In this case, the differences between the two groups could be due to errors in the estimates. For example, consider the fraction of patients taking rosiglitazone who suffer heart attacks, which is estimated to be 93 out of every 6,241. According to the laws of statistics, the uncertainty in this risk estimate can be estimated simply by taking the square root of 93, which is approximately 10. There is actually 1 chance in 3 that the risk estimate is in error by more than this amount, so the true value could well be less than 83 out of every 6,241 (rather than 93). It is equally possible that the correct number in the other group is more than 93 out of 7,870 (rather than 84).

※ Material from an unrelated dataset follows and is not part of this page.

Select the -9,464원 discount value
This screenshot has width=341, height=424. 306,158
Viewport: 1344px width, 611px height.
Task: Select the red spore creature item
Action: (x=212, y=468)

A larger follow-up study should be performed as soon as possible, but I would not advise banning use of rosiglitazone in the meantime. This medicine has been shown to be effective at preventing a dangerous illness, and patients would be harmed if they switch to a medicine that turns out to be less effective.
According to Scientist 2, the accuracy of the risk estimates in such a study will:
A. depend on the square of the number of patients
B. depend on the number of patients
C. depend on the square root of the number of patients
D. not depend on the number of patients
In this passage, Scientist 2 emphasizes that large errors in the risk estimates can occur when the sample size is small (“when the number of patients…is small, the estimates are likely to contain significant error.) Scientist 2 then uses one estimate from the study as an example (paragraph 2), and explains that the square root of the number of patients (“can be estimated simply by taking the square root of 93….”) will indicate the possible error in the estimate. The answer is C.
Assume that another study reported the following results: 62 of 6,550 patients taking rosiglitazone suffered heart attacks, and 107 suffered heart failure. 80 of 7,500 patients in the control group suffered heart attacks, and 59 suffered heart failure. Which of these results is least consistent with the results of the previous study?
A. heart attacks among patients taking the medicine
B. heart failure among patients taking the medicine
C. heart attacks among patients not taking the medicine
D. heart failure among patients not taking the medicine
The number of patients taking the medicine is 6,550, only a tiny amount more than the 6,241 patients taking the medicine in the original study. Similarly, the number of patients in the control group changed minimally, from 7,870 to 7,500. Therefore, the number of patients in a particular group who experience a particular side effect should be similar to the number in the original study. Only the number of heart attacks in the group taking the medicine changed by more than a few percent. This number was 62 in the new study, but it had been 93 – one and a half times as many – in the original study. The answer is A.